Highly birefringent liquid crystals have been desired recently by many applications in visible, infrared and recently other spectral regions such as THz and GHz as a active medium for various devices fabrication. For the broad temperature range of the nematic phase mixture formulation several structurally differentiated classes of nematogenes are necessary. Only structurally diversified compounds enable creation of proper eutectic composition necessary either for stable nematic phase formation as well as for destabilization of solid and smectic phase in some cases. The molecular design of highly birefringent compounds is usually based on the combination of molecular core design, polar groups and terminal flexible chain selections. The highest influence on the optical anisotropy has the proper selection of rigid core, since its intrinsic electron polarizability and order parameter of LC have direct relation with the birefringence value. Due to high melting points, nonfunctionalized rigid core do not exhibit any mesomorphic properties or for some long cores only monotropic ones.
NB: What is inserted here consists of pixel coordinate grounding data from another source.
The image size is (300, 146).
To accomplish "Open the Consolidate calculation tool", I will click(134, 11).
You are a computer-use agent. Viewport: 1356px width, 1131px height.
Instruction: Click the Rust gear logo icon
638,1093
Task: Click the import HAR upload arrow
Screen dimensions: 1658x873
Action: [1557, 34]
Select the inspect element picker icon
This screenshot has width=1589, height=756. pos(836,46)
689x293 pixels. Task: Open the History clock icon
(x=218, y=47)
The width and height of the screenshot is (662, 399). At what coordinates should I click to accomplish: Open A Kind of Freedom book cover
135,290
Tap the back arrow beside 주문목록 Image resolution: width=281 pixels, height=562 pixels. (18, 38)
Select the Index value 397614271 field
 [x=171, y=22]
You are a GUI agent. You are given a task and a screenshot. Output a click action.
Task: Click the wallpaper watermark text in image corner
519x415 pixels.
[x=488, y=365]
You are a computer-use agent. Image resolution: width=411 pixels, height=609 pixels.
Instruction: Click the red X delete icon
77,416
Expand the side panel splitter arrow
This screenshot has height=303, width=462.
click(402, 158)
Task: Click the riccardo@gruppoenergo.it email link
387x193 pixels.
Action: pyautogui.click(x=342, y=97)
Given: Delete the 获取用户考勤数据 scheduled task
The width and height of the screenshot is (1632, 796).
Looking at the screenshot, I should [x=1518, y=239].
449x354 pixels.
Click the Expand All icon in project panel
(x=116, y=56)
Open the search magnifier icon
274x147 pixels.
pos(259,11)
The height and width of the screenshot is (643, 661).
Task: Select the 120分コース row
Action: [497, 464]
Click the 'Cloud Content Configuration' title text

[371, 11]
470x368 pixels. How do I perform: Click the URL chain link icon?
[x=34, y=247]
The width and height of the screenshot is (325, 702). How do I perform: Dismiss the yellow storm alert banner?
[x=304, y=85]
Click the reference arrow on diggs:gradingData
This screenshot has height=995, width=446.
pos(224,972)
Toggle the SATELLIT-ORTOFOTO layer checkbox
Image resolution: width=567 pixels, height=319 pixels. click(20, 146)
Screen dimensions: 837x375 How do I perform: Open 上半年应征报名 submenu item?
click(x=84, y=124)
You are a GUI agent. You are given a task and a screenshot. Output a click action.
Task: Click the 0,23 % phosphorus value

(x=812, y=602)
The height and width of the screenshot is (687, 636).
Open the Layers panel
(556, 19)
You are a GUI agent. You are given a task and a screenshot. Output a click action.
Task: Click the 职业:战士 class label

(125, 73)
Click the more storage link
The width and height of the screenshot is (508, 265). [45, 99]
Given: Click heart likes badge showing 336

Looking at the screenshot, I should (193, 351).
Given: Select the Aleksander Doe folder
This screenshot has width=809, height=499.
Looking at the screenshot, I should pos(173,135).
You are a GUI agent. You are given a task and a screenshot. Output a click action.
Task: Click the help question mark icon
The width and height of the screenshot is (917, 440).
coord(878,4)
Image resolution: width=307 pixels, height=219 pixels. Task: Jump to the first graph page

In this work we synthesized the most common and widely used rigid core systems, mainly tolane and phenylethynyltolane derivatives, and measured temperatures of virtual nematicisotropic transitions. Second part of the work is related to determination of available optical anisotropy for prepared cores, measured and extrapolated from its mixtures with host nematic mixture. The obtained values are compared with electron polarizability anisotropies calculated numerically using state of the art DFT numerical algorithms. The correlation between optical anisotropy of molecular core and anisotropy of electronic polarizability will be deeply analyzed and discussed.